** start of Exercise materials **

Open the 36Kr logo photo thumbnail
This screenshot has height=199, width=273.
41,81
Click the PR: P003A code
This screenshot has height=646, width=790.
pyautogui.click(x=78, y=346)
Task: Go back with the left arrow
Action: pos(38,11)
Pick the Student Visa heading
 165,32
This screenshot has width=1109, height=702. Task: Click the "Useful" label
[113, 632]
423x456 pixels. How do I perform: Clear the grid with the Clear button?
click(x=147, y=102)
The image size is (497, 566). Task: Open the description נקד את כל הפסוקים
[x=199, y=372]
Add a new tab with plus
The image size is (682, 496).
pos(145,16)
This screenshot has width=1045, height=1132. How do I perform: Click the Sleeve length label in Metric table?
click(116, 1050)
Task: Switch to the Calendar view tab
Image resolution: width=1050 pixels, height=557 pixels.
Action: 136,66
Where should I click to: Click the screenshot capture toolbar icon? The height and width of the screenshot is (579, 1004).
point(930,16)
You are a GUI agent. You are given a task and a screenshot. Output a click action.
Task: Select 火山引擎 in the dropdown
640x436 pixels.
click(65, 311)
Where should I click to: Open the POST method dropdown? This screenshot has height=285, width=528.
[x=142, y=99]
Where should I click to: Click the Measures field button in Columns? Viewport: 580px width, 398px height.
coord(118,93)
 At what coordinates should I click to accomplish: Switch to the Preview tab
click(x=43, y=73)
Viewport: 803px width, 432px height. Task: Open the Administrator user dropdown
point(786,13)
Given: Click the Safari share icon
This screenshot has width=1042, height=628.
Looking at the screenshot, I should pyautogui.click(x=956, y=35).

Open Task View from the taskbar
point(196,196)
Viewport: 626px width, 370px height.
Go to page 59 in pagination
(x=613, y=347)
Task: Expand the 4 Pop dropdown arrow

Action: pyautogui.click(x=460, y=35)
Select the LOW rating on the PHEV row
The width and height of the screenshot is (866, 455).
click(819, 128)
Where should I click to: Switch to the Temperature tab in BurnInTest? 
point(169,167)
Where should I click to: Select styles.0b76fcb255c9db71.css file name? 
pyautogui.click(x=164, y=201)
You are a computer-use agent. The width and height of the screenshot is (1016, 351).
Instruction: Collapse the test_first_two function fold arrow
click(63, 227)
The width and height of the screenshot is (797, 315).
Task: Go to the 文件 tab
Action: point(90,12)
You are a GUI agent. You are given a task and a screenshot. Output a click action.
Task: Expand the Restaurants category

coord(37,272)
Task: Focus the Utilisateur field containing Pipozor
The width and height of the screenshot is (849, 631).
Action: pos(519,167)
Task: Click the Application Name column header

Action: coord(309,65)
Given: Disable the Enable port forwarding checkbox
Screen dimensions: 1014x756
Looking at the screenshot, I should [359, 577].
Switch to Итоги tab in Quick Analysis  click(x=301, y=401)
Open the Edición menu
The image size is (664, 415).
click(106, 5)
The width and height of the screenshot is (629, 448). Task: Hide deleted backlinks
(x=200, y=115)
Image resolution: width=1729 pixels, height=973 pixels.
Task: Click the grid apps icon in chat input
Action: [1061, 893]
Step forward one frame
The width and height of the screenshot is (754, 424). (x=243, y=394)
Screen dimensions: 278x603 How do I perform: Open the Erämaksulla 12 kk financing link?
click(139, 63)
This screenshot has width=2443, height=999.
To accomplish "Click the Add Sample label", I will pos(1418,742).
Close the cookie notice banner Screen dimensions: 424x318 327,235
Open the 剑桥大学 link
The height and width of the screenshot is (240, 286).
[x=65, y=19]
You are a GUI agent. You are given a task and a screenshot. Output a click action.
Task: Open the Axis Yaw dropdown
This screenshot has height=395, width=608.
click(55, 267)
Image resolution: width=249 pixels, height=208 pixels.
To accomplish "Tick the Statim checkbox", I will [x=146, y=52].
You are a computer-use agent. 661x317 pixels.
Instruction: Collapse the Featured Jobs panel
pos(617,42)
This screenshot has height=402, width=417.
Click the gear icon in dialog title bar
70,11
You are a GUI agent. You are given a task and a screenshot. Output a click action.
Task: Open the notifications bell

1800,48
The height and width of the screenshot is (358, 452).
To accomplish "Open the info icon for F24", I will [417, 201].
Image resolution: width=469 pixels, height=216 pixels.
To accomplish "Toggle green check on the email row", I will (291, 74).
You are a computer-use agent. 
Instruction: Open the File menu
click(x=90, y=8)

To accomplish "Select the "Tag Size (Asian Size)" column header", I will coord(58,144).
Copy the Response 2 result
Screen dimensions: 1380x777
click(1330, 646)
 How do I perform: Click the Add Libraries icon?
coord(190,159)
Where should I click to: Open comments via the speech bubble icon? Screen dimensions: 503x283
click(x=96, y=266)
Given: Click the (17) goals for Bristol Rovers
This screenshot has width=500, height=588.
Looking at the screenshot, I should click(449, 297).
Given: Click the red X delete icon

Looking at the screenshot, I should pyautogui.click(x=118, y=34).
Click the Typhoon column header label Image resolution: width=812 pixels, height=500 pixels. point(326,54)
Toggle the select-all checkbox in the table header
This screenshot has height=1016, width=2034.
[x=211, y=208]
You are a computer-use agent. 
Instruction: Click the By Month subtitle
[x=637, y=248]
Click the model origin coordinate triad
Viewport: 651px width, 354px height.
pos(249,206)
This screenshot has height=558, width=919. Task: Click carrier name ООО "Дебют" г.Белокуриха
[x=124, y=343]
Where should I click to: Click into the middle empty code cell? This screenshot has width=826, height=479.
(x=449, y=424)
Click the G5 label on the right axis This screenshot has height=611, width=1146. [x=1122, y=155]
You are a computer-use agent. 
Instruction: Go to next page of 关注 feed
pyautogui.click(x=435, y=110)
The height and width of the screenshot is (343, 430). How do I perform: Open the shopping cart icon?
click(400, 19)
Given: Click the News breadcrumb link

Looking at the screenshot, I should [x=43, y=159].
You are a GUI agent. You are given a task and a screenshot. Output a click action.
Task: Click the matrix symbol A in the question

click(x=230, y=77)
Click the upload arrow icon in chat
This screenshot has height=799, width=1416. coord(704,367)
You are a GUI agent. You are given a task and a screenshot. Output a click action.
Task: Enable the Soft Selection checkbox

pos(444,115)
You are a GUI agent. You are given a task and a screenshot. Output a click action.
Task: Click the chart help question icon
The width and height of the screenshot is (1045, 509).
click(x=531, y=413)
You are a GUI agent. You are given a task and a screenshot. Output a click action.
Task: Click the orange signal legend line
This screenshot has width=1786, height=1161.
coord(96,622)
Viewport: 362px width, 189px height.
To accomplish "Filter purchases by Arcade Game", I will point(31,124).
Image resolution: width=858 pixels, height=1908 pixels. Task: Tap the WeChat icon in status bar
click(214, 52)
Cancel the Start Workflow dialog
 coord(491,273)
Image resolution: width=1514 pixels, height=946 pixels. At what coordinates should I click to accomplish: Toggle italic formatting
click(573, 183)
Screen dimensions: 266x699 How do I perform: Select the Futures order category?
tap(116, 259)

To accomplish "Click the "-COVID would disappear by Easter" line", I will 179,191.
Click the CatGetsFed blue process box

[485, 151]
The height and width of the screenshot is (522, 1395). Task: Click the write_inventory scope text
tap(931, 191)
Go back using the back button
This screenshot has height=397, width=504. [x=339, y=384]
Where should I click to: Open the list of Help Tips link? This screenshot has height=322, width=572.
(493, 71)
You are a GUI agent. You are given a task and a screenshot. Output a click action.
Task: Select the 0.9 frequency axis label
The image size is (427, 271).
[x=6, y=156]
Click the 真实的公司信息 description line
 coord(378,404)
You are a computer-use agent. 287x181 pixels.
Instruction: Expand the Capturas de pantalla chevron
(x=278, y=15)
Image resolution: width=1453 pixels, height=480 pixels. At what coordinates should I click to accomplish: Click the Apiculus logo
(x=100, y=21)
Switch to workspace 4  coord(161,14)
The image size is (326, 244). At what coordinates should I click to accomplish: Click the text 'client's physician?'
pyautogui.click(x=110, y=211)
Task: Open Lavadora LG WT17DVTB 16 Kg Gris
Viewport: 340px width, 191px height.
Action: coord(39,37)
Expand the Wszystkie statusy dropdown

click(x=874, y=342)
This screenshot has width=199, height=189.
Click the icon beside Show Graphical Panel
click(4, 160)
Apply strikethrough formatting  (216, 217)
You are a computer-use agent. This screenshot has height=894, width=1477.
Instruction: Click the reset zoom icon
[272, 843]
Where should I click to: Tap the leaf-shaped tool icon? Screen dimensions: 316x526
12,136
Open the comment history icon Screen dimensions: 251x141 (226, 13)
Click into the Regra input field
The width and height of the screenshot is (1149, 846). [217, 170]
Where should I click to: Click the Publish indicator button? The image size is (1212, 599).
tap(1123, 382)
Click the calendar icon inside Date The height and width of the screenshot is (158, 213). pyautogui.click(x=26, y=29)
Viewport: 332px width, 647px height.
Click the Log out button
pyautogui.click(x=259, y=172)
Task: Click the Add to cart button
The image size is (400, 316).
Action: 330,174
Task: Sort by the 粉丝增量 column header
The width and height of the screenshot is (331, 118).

** end of Exercise materials **

Reproduce the stretch of the listing from its start through the line that contains "point(930,16)", with both ends included, keeping every line unchanged.

Open the 36Kr logo photo thumbnail
This screenshot has height=199, width=273.
41,81
Click the PR: P003A code
This screenshot has height=646, width=790.
pyautogui.click(x=78, y=346)
Task: Go back with the left arrow
Action: pos(38,11)
Pick the Student Visa heading
 165,32
This screenshot has width=1109, height=702. Task: Click the "Useful" label
[113, 632]
423x456 pixels. How do I perform: Clear the grid with the Clear button?
click(x=147, y=102)
The image size is (497, 566). Task: Open the description נקד את כל הפסוקים
[x=199, y=372]
Add a new tab with plus
The image size is (682, 496).
pos(145,16)
This screenshot has width=1045, height=1132. How do I perform: Click the Sleeve length label in Metric table?
click(116, 1050)
Task: Switch to the Calendar view tab
Image resolution: width=1050 pixels, height=557 pixels.
Action: 136,66
Where should I click to: Click the screenshot capture toolbar icon? The height and width of the screenshot is (579, 1004).
point(930,16)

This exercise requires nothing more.